Home Feature Rufus Sibia

Rufus Sibia


Knowing birds in the close vicinity:

By Rajashekhar Pant

Sitting on a heap of squeezed halves of tangerines and Malta-orange, Rufus Sibis (Heterophoria capistrata) – a black headed orange coloured bird, is not that easy to spot. Its colour often merges with the shining orange hue of the peel of tangerines. Bhimtal, my humble hometown, is known for the lush growth and profuse fruiting of citrus plants. Despite the weather being quite inclement over the past few days, I have been noticing the flocks of Rufus at the compost pit in our kitchen garden, blithely feeding on the seeds and pulp of tangerines. Of course, other than when on the heap of the squeezed tangerine halves, it is easy to recognise this bird having a bright orangish body and a black head and crown.

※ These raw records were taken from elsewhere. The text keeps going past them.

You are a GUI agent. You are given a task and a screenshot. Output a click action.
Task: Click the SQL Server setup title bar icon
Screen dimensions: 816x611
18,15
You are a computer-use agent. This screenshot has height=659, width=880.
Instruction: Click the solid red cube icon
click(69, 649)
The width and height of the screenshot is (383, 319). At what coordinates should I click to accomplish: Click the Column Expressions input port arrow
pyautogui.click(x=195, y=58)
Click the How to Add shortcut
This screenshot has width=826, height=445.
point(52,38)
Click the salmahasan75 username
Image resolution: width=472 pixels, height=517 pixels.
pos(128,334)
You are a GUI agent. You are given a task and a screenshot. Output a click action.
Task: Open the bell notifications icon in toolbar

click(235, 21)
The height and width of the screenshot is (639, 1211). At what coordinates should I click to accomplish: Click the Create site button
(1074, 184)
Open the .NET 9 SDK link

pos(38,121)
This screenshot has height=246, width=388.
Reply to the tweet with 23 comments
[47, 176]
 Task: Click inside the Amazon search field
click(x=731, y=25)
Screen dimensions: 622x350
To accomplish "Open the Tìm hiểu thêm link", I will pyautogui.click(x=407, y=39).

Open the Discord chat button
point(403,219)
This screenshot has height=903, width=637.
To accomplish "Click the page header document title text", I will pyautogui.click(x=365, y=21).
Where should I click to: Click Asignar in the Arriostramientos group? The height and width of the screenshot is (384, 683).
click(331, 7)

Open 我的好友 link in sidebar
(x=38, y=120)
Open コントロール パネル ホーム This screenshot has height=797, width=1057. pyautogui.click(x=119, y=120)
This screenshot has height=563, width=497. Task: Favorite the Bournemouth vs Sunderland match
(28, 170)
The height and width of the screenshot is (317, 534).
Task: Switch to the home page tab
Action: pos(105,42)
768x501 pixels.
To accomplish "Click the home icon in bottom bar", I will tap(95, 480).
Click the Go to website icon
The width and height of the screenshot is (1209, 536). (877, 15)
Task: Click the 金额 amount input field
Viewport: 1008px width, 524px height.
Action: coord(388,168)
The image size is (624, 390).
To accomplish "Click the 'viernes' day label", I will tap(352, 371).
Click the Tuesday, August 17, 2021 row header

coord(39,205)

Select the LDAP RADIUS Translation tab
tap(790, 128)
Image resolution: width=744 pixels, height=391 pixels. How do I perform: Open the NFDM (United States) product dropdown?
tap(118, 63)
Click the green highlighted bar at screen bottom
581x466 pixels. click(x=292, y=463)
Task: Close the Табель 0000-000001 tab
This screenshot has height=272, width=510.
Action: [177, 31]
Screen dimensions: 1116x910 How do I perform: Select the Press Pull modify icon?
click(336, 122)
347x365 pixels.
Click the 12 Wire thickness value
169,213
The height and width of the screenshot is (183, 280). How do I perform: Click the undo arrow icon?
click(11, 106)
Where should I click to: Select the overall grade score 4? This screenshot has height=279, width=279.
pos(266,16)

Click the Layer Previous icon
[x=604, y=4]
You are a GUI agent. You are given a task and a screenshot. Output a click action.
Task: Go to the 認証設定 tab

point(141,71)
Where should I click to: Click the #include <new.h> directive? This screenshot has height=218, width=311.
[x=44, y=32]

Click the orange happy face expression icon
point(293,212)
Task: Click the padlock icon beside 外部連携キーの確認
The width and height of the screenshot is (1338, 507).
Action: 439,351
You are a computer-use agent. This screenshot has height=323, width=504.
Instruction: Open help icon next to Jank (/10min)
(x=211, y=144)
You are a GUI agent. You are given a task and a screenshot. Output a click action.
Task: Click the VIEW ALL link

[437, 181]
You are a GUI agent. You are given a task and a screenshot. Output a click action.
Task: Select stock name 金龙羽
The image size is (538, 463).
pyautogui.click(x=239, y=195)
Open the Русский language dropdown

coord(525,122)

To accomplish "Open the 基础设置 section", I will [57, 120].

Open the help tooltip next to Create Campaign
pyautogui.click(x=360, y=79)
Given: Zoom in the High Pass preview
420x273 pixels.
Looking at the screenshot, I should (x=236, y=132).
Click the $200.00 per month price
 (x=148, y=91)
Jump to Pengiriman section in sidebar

Like the dogged hill barbet – that appears all of a sudden in large flocks with the palm seeds becoming mature in the second half of December – the presence of Rufus, singing melodious notes, becomes quite noticeable by the third week of January, when the citrus fruits become temptingly juicy and sweet. For as long as the supply of squeezed halves of fruits to the compost pit continues, they are quite gentlemanly (birdly?), however, with the supply getting disrupted they begin an organised invasion directly on the trees.

Within a week or so you are left with the hollowed fruits clinging to the branches. In the past 8-10 years, their love for citrus fruits has increased several-fold.

In fact, the natural habitat of Rufus consists of temperate forests of the lower and middle Himalayas, the oak forest precisely. These forests have an abundant supply of food in terms of acorn, berries and insects found in the thick layer of leaf mould. In the food chain, the main role of Rufus is that of a pollinator. The degradation of oak forest due to several reasons and the ever increasing human interference has effected a change in the habitat of quite a few birds. Rufus is one of such birds, which probably has still been trying hard to settle in the modified land areas. Being an arboreal species, it still needs something akin to jungles or at least clumps of trees with a denser canopy for nesting and breeding. Of course its food habits have undergone a change, yet, its love for forested landscape hasn’t gone altogether.

Since our house is surrounded by several broad leaf trees with denser canopy, Rufus, with its recently developed taste for citrus fruits likes to be here.

At times I wonder if our honourable leaders and policy framers would ever reflect with due deliberation on the impact of speedily changing land-use pattern in the Central Himalayas and the ensuing plethora of problems it has created both for the faunal life and marginal farmers… they probably have more grave issues to deal with – Aur bhee gum hein zamaane mein muhabbat ke sivaa. (Other than love & romance there are several issues to be dealt with.)